**GIVEN INSTRUCTION**: Can you reproduce the text below on Francisco Romero, the mayor of Ponce, in full and word for word?

**EXCERPTED TEXT**:
★ ★ ★

44th Mayor of Ponce, Puerto Rico
- In office 1 July 1847 – 31 August 1847
- Preceded by: David Laporte
- Succeeded by: Juan Lacot

66th Mayor of Ponce, Puerto Rico
- In office 1 September 1866 – 31 October 1866 (?)
- Preceded by: Francisco Carreras
- Succeeded by: Carlos Cabrera y Martínez

Personal details
- Born: ca. 1790
- Died: ca. 1870
- Profession: Landowner

= Francisco Romero (mayor) =

Mayor of Ponce, Puerto Rico

Francisco Romero (ca. 1790 - ca. 1870) was an interim Mayor of Ponce, Puerto Rico, in 1847 and again in 1866.

★ ★ ★

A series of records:

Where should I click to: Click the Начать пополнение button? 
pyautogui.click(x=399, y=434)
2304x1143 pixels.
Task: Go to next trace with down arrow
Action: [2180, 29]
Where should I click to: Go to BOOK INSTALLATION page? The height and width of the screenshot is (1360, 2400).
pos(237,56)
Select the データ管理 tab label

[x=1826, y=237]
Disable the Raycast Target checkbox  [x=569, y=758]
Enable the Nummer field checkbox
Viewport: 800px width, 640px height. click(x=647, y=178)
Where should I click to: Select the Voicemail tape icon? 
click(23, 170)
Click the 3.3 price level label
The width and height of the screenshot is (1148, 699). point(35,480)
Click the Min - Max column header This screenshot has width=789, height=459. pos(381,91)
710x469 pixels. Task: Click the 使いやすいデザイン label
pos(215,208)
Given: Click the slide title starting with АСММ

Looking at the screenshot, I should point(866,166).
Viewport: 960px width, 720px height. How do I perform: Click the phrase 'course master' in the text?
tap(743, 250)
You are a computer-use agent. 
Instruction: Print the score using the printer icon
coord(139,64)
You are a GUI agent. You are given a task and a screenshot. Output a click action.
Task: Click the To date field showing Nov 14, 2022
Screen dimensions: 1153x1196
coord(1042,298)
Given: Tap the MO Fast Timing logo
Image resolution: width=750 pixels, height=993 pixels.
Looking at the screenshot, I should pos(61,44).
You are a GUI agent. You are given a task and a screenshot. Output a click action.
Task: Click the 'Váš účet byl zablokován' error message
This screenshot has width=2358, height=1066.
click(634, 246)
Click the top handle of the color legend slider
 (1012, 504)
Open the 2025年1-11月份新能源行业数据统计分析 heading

★ ★ ★

**REPLY TO THE TASK**:
44th Mayor of Ponce, Puerto Rico
- In office 1 July 1847 – 31 August 1847
- Preceded by: David Laporte
- Succeeded by: Juan Lacot

66th Mayor of Ponce, Puerto Rico
- In office 1 September 1866 – 31 October 1866 (?)
- Preceded by: Francisco Carreras
- Succeeded by: Carlos Cabrera y Martínez

Personal details
- Born: ca. 1790
- Died: ca. 1870
- Profession: Landowner

= Francisco Romero (mayor) =

Mayor of Ponce, Puerto Rico

Francisco Romero (ca. 1790 - ca. 1870) was an interim Mayor of Ponce, Puerto Rico, in 1847 and again in 1866.